925 Dundas St. (Queen's Park)

Repurposed Animal Farm

If you find yourself at the Western Fairgrounds, Queens Park, you can’t miss one of the most whimsical and inventive public artworks in the Old East Village. Grazing stoically in the tall grass planter just off Dundas Street you will see a pig, sheep, and bull, assembled out of old rusted farm equipment from days of yore. This dusty brown ensemble, an artful reminder of the Western Fair’s agricultural roots, were created by the iconic Canadian sculptor Bill Lishman.

As a child, Lishman grew up on a dairy farm in Pickering Ontario. His father was incredibly adept at using tools and machinery– a jack of all trades, so to speak, while his mother earned a Masters degree in biology from the University of Toronto and instilled in him a passionate interest in animals.

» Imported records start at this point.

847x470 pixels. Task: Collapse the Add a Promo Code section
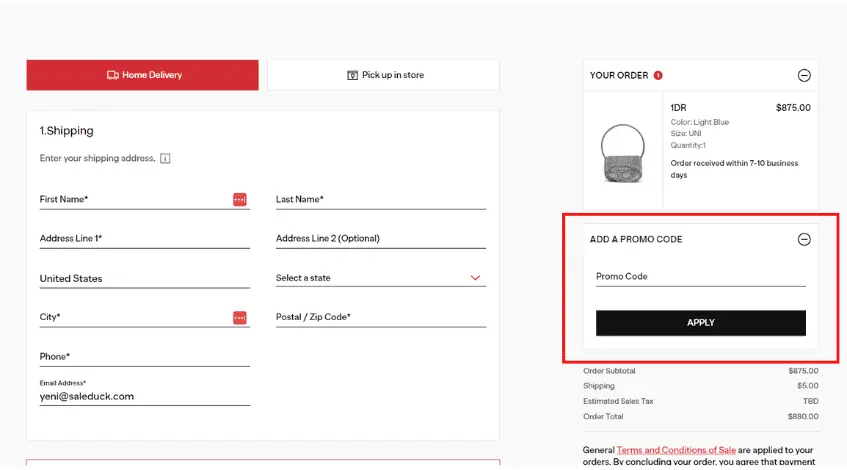click(804, 239)
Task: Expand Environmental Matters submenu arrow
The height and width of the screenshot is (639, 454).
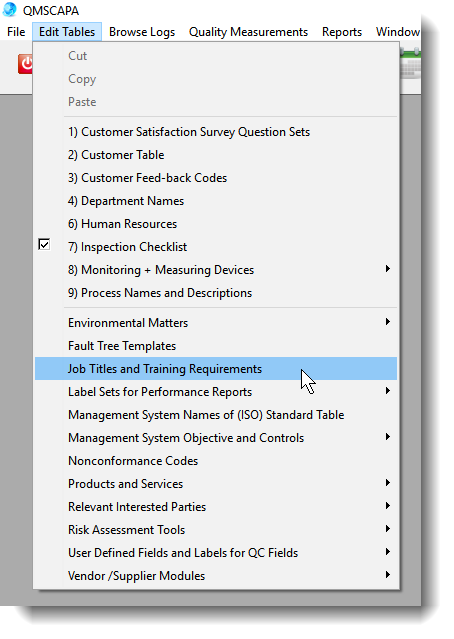Action: click(388, 322)
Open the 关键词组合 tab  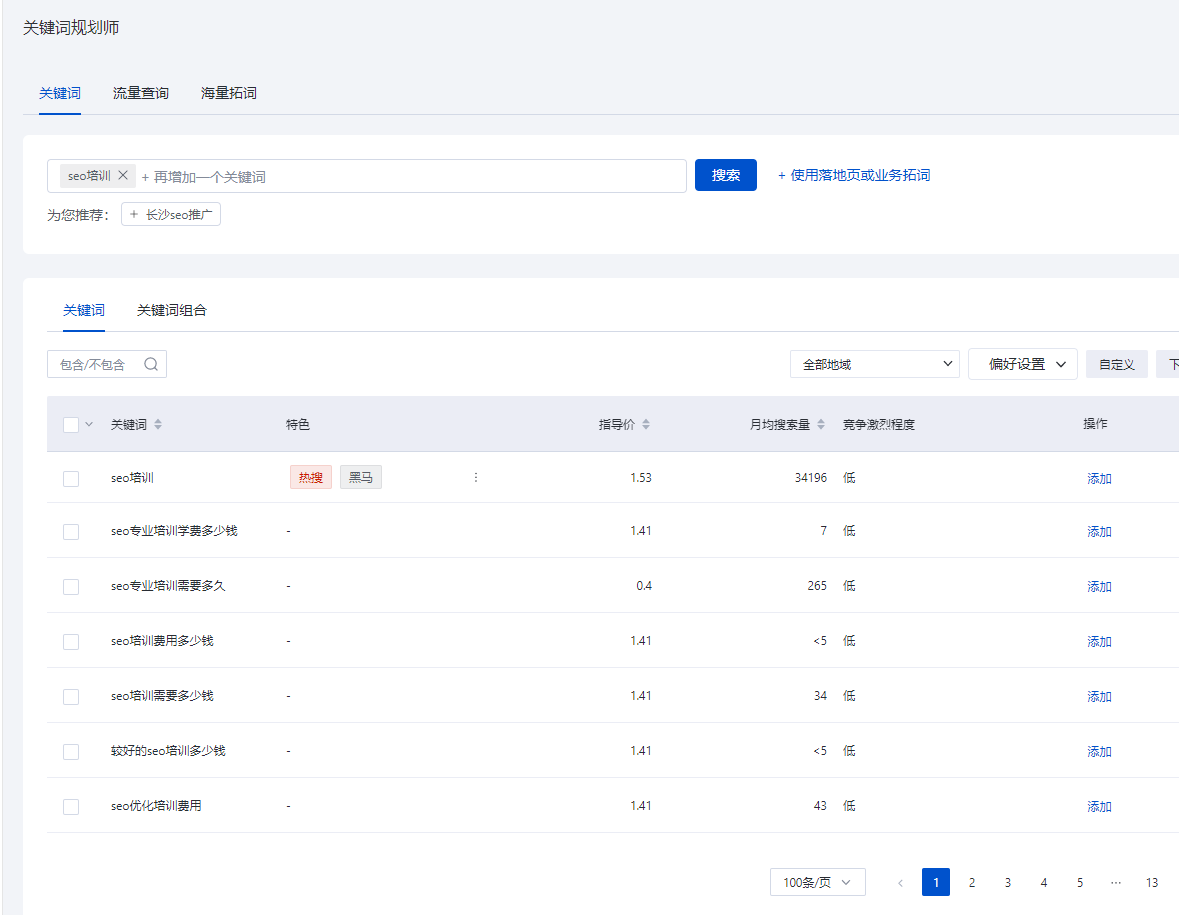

To label Lishman as iconic may actually be a bit of an understatement. After all, he is well known by many for his autobiography Father Goose, which recounted his experience in constructing an ultralight aircraft to assist geese in their migration, which ultimately inspired the 1996 Disney film Fly Away Home.

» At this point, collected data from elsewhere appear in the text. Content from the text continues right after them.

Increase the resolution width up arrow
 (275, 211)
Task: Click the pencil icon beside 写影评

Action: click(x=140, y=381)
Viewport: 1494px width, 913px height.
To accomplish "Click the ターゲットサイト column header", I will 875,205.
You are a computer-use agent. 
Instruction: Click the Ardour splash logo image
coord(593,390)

Lishman began his career as a sculptor in 1962 when he began to repurpose metal, particularly old, rusted objects, into intricate works of art. Over a highly prolific career he transformed scavenged metallic refuse into a diverse array of eye catching and thought-provoking art. From towering sculptures made from old, crushed cars, to humanoid figures and stylized animals collaged from bits and pieces of engines and an odd assortment of machines, Lishman’s work elicits its own original kind of beauty.

His farm animals in Queens Park are at once ramshackle and exquisite; heavy and rusted, yet light and new. Indeed, these sculptures are both fun to look at and delightful to figure out just quite how they were put together. At times it feels like one is looking at either an animal or an old contraption made in the shack of an inspired and intrepid bricoleur. Such an amorphously playful formal dichotomy directly illustrates Lishman’s genius and is guaranteed to put a smile on your face.